Levantamentos recentes indicam recuo nas cotações do grão, impulsionado por projeções de superávit na produção mundial, com o Brasil entre os principais responsáveis pelo aumento da oferta. No entanto, a queda na origem não é imediatamente repassada ao varejo, o que mantém os preços elevados ao consumidor final.
Queda no campo não chega ao varejo
Especialistas apontam que a formação do preço do café envolve uma cadeia extensa, que inclui produção, beneficiamento, torrefação, distribuição e comercialização. Esse processo pode levar semanas ou até meses, o que explica a defasagem entre a queda no campo e o valor encontrado nas prateleiras.
Além disso, muitos estabelecimentos ainda trabalham com estoques adquiridos em períodos de preços mais altos, o que contribui para a manutenção dos valores elevados no curto prazo.
Custos e repasses pressionam preços
Outro fator relevante é o custo ao longo da cadeia produtiva. Despesas com transporte, energia, embalagens e processamento seguem pressionando o setor, o que limita a redução imediata dos preços ao consumidor.

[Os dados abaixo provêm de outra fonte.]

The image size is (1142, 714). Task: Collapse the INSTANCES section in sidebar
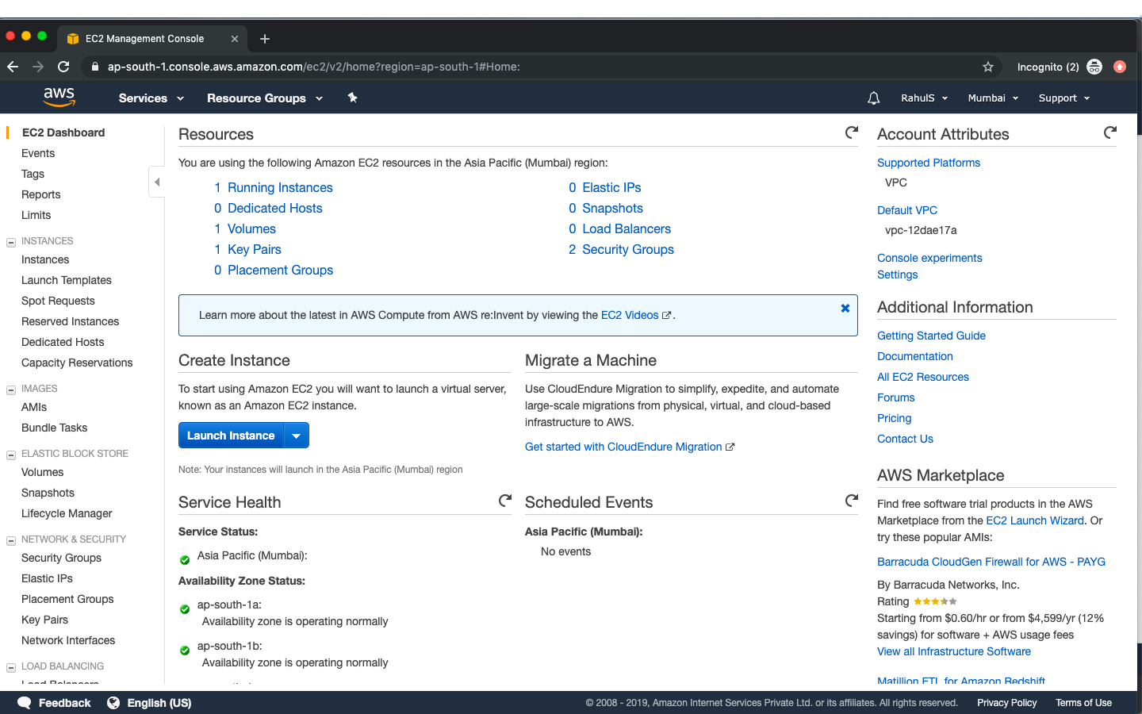10,241
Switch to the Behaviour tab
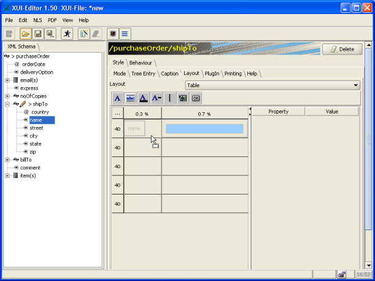The image size is (375, 281). (141, 63)
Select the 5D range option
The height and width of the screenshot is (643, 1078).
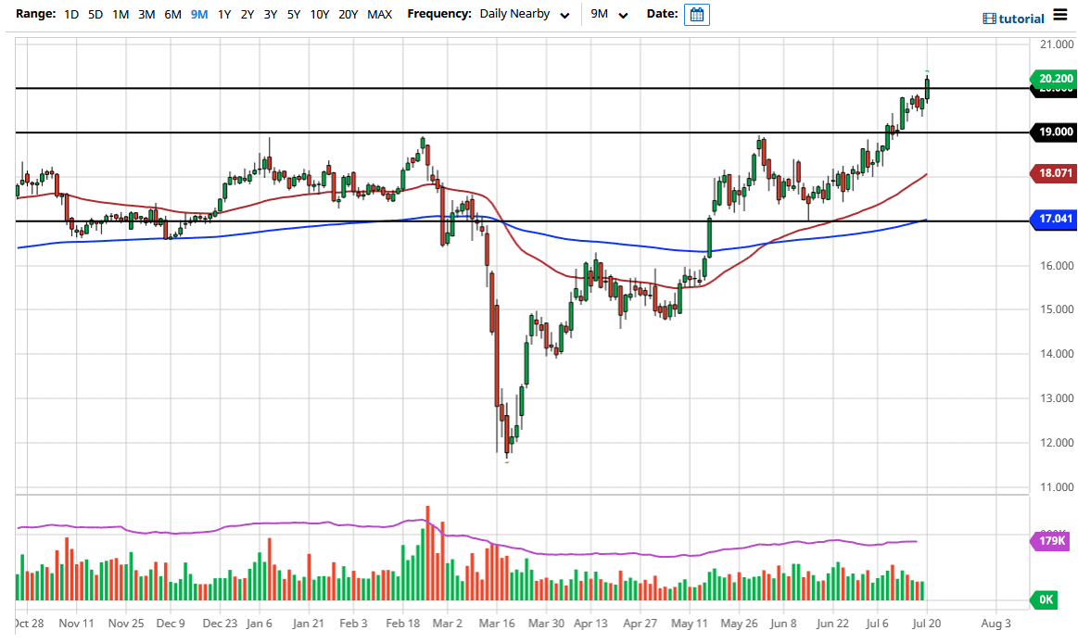tap(95, 15)
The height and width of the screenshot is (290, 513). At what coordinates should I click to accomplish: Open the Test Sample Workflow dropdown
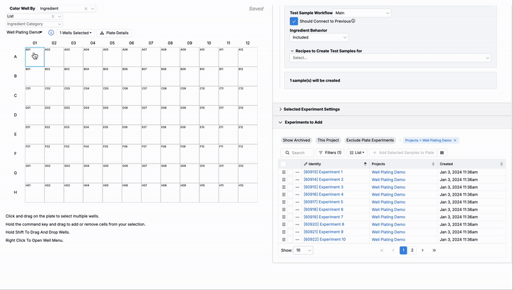pyautogui.click(x=362, y=13)
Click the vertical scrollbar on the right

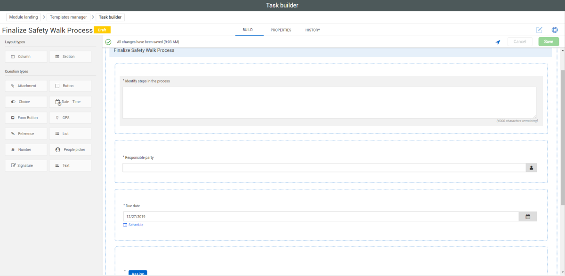[562, 137]
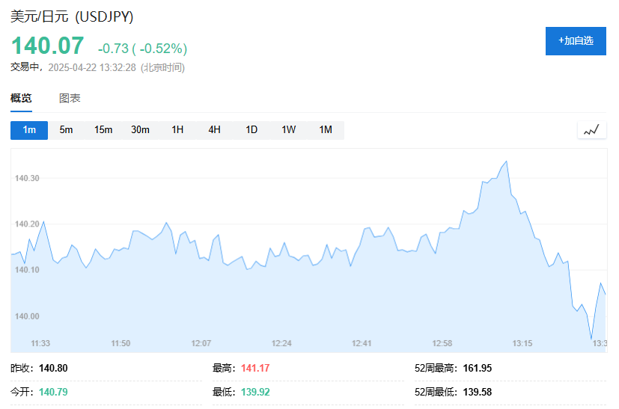Click the 今开 140.79 open value
The width and height of the screenshot is (619, 409).
point(53,392)
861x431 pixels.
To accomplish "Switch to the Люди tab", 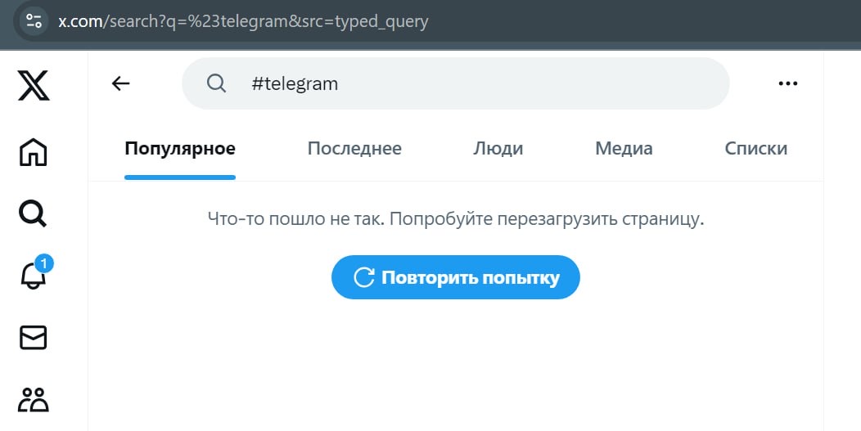I will [x=498, y=148].
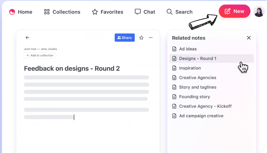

A indústria também tende a realizar repasses de forma gradual, evitando oscilações bruscas no varejo. Com isso, mesmo em cenários de queda na matéria-prima, o alívio no bolso do consumidor ocorre de maneira mais lenta.
Cenário internacional influencia
O mercado global também exerce impacto direto sobre os preços no Brasil. A expectativa de aumento na produção em países produtores tem pressionado as cotações para baixo.
No entanto, fatores como câmbio, demanda externa e custos logísticos ainda influenciam o ritmo dessa queda, podendo retardar o efeito no mercado interno.
Quando o preço pode cair
A expectativa de analistas é que o consumidor comece a sentir uma redução mais consistente ao longo de 2026, à medida que os estoques forem renovados e os custos ao longo da cadeia diminuam.
Até lá, o café deve continuar pesando no orçamento das famílias, mesmo com um cenário mais favorável na produção.